Should the economy contract this year, as it did in 2019, it would be the first back-to-back annual contractions since the city returned to Chinese sovereignty in 1997. Last year, it shrank by 1.2 per cent under the double whammy of the US-China trade war and anti-government unrest.
If the economy declines at the conservative end of the government’s range – 4 per cent – it would be the worst performance since 1998, when GDP shrank 5.9 per cent. Since the handover, there have only been three annual economic contractions, in 1998, 2009 (2.5 per cent) and 2019.
Chan said many signs pointed to a sharp decline in GDP in the first quarter, with the preliminary figure due on Monday.
“It is worrying,” he said, noting the city’s key industries – trade, retail and investment – had come to a standstill.
Hong Kong had no new Covid-19 case to report for the sixth time in 10 days on Wednesday, raising hopes of a sustained turnaround in its battle against the contagion, but the impact of the global lockdown has been building up for months.
Exports were down 9.7 per cent in the first quarter, while retail sales tumbled 34 per cent year on year in the first two months of 2020. Tourist arrivals went into free fall in March, slumping 99 per cent year on year, after a 96 per cent plunge in February.

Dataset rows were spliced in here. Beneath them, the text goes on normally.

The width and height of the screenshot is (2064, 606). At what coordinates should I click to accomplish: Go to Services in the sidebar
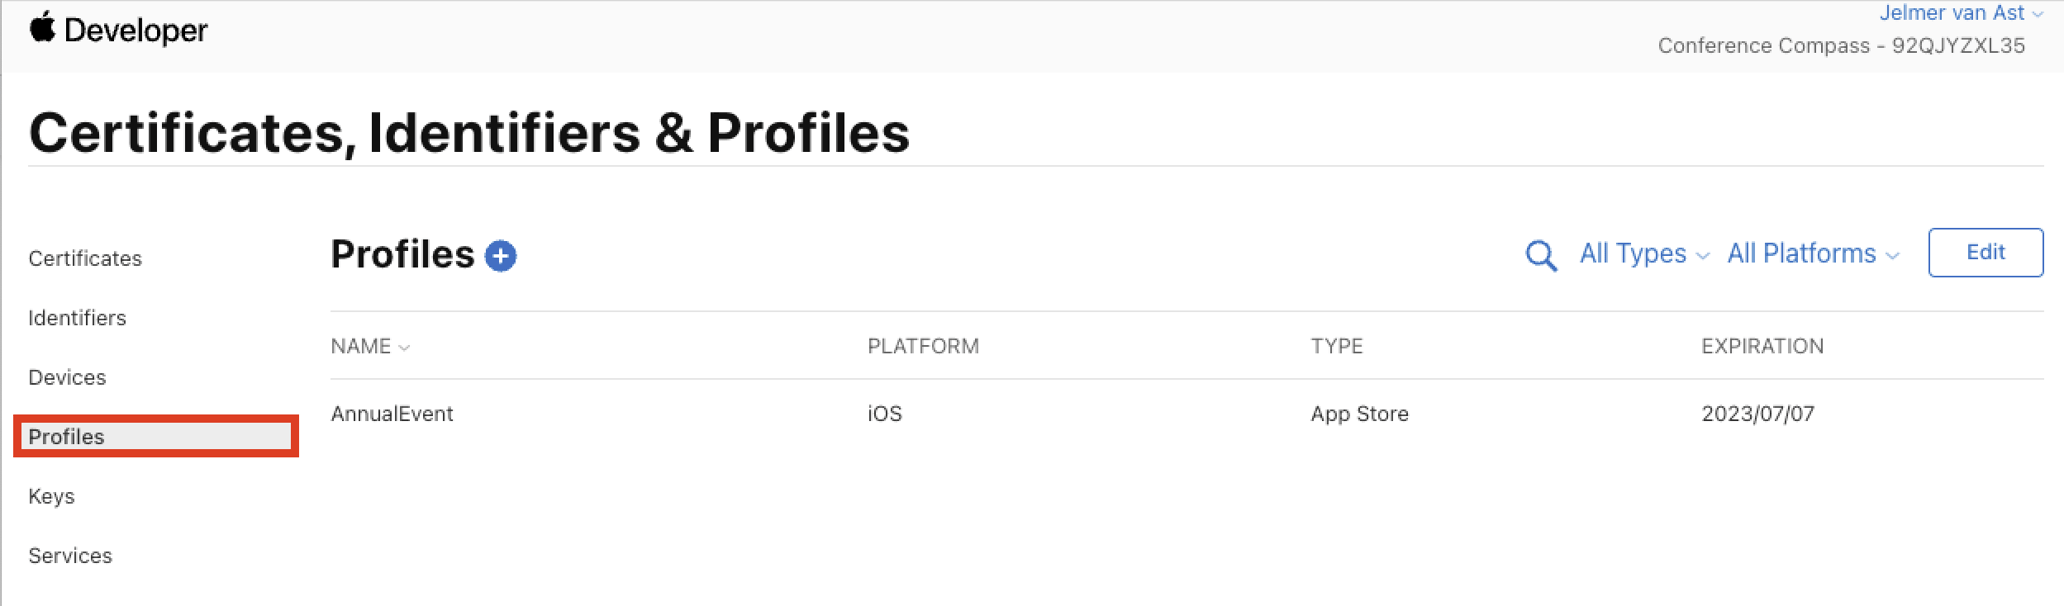point(70,555)
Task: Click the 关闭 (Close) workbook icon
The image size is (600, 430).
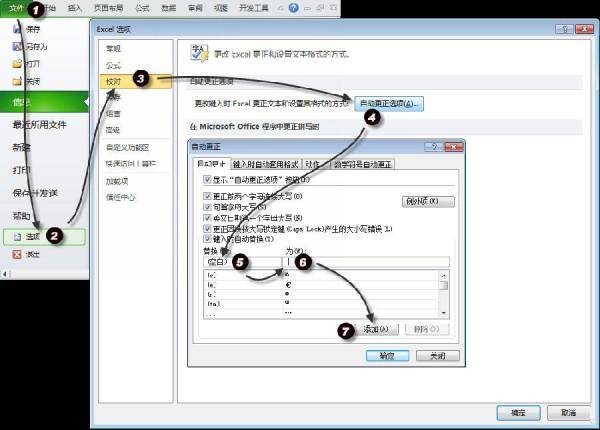Action: coord(17,82)
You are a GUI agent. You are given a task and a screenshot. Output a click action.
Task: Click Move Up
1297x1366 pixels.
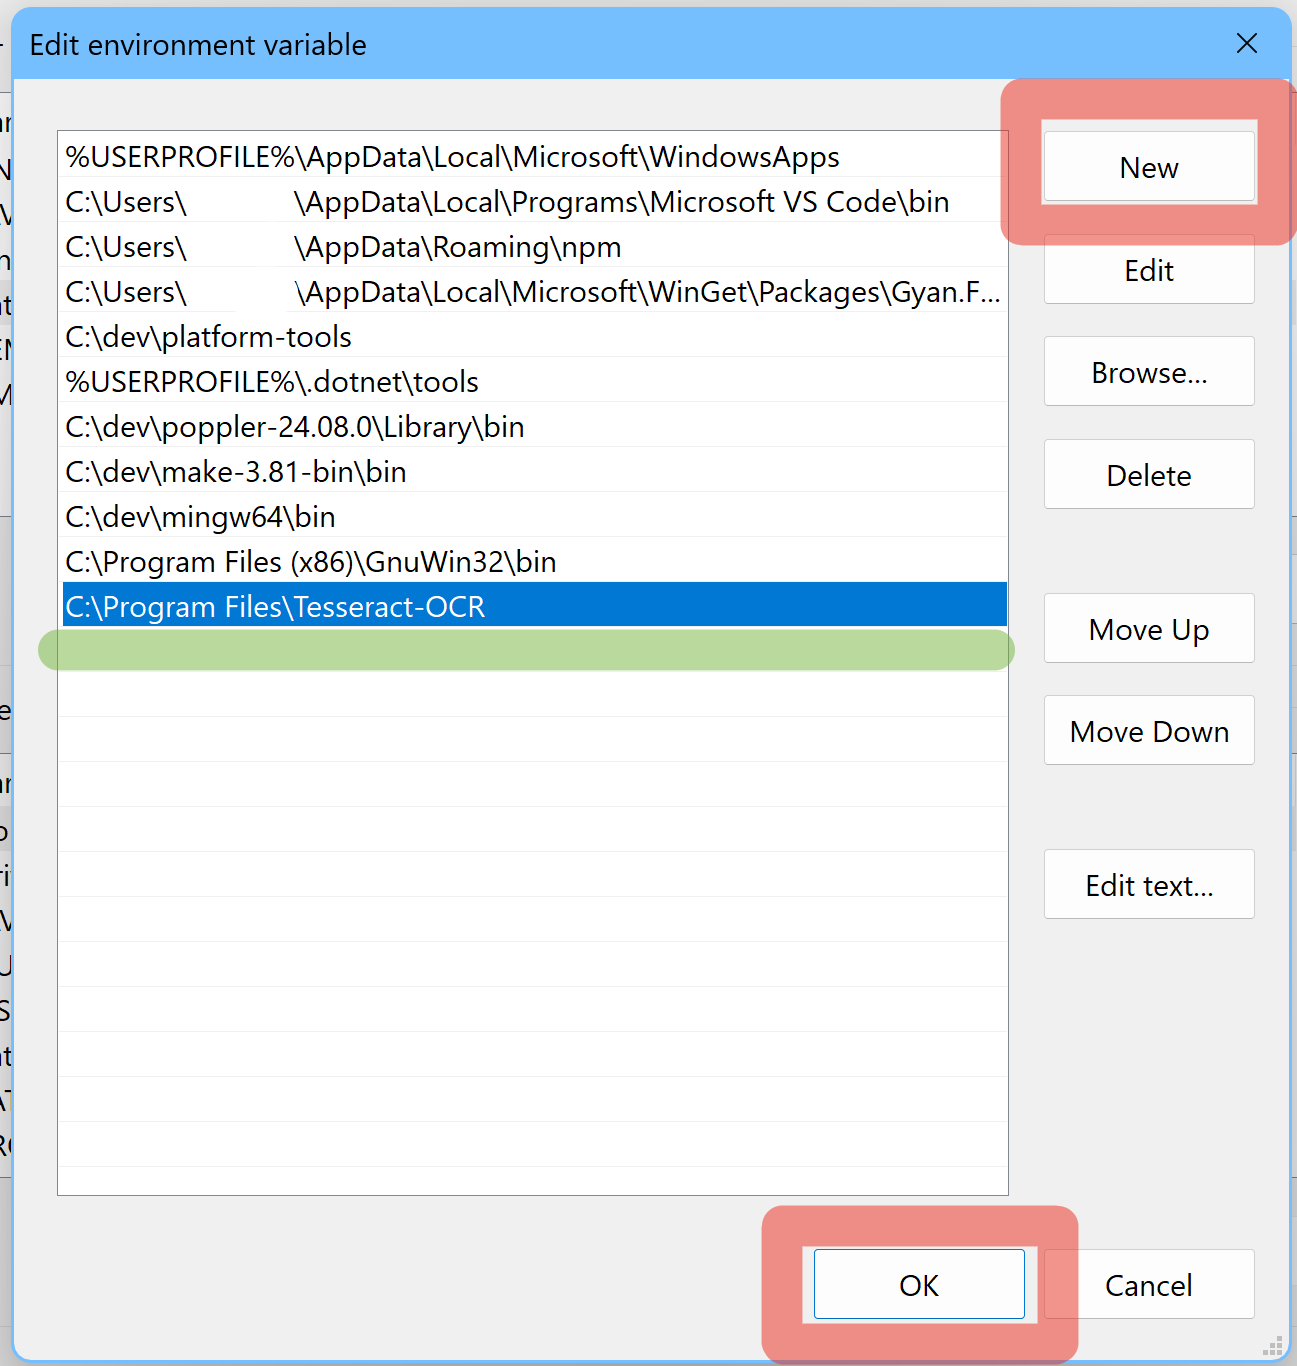(1148, 629)
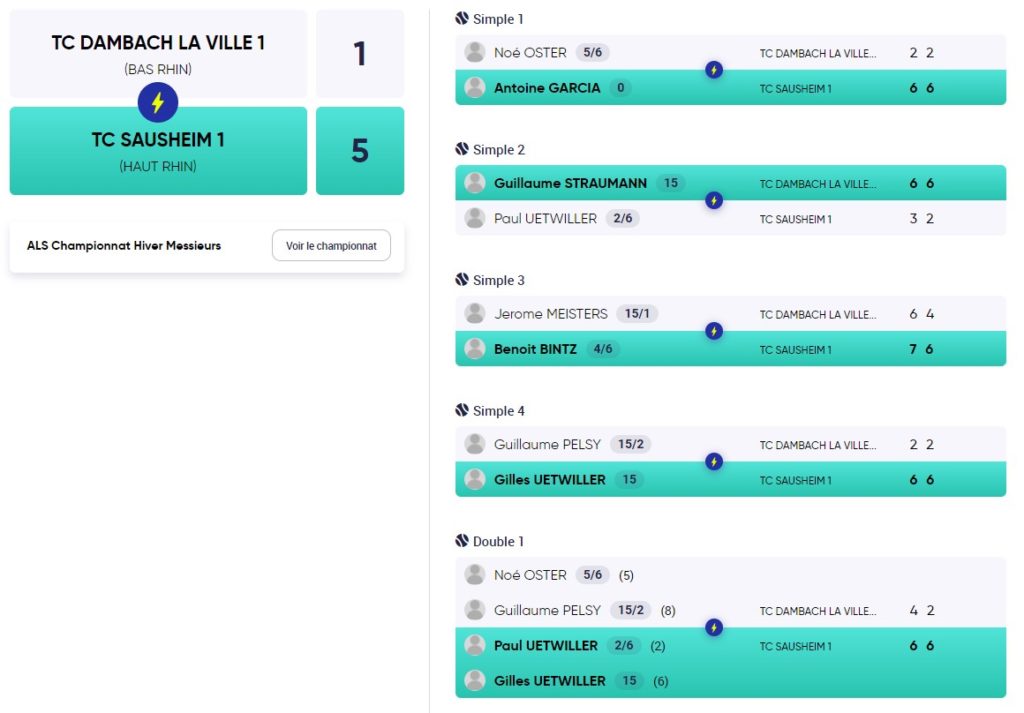Click the lightning icon in the Simple 1 match

tap(714, 70)
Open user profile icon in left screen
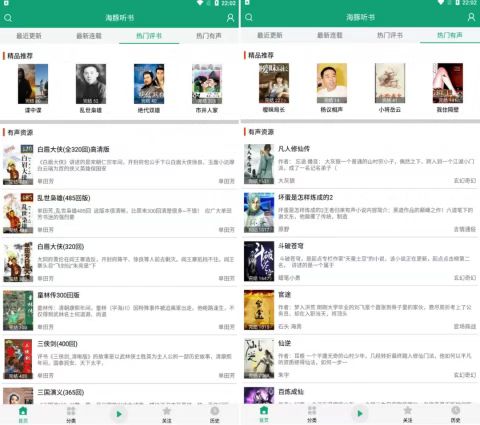Image resolution: width=480 pixels, height=425 pixels. coord(230,18)
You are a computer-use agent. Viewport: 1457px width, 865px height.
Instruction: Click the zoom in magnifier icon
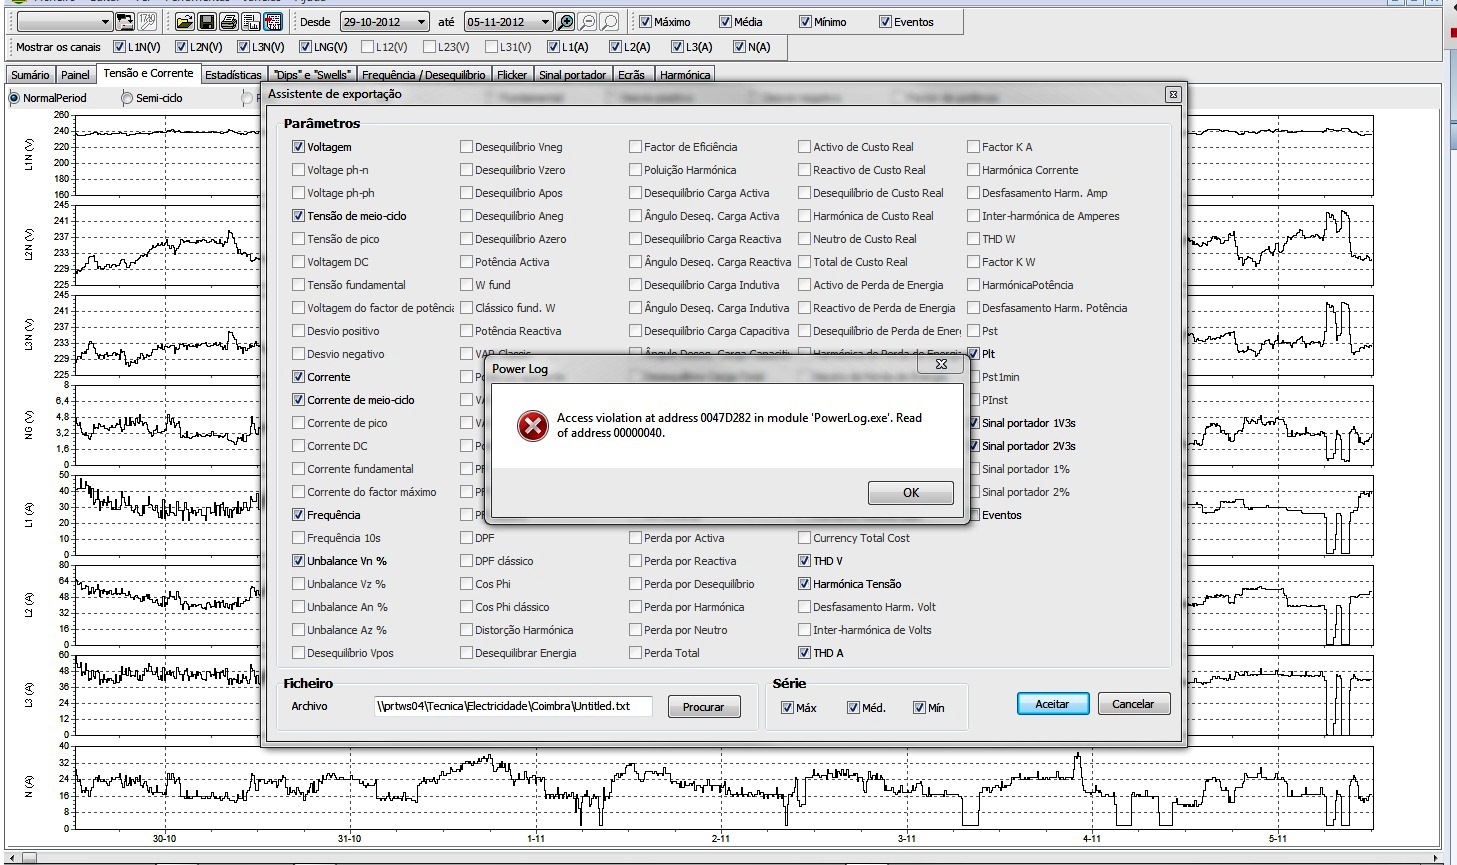pyautogui.click(x=565, y=22)
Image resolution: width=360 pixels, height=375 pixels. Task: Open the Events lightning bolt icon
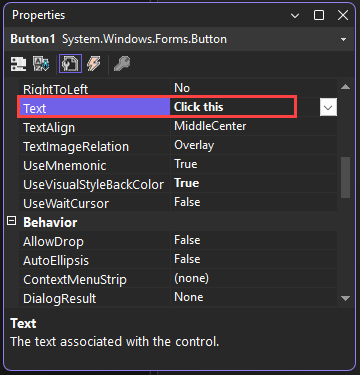(94, 63)
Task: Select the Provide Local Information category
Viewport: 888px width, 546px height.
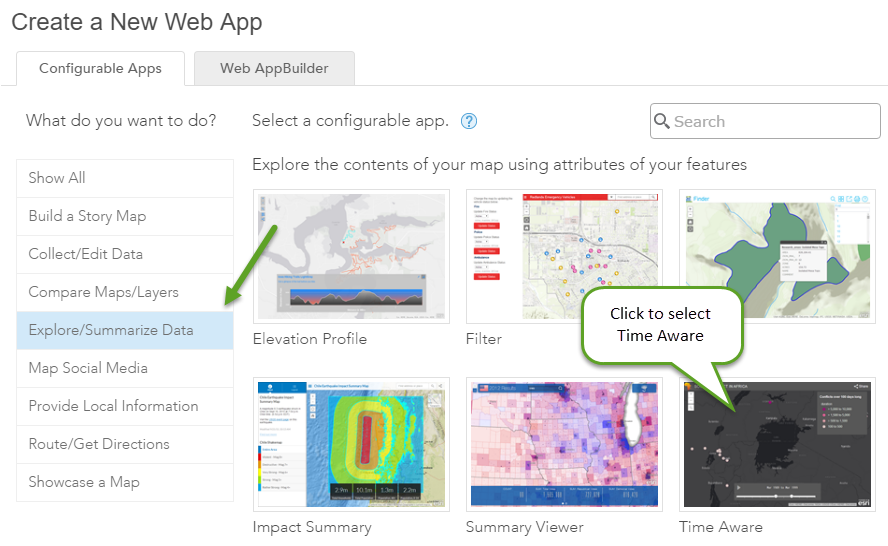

Unemployment surged to 4.2 per cent in the January to March period, the highest rate in nine years, rising 0.5 percentage points compared with the three months to February. Joblessness in the retail, hospitality, and food and beverage sectors hit 6.8 per cent, a peak not seen since the depths of the global financial crisis.
“Employees are having pay cuts, taking unpaid leave or being laid off in many industries,” Chan said.
The International Monetary Fund earlier this month downgraded its forecasts for global economic growth and Hong Kong’s GDP this year. It predicted a 4.8 per cent decline in the city’s economy, down from the 0.2 per cent growth it forecast last December.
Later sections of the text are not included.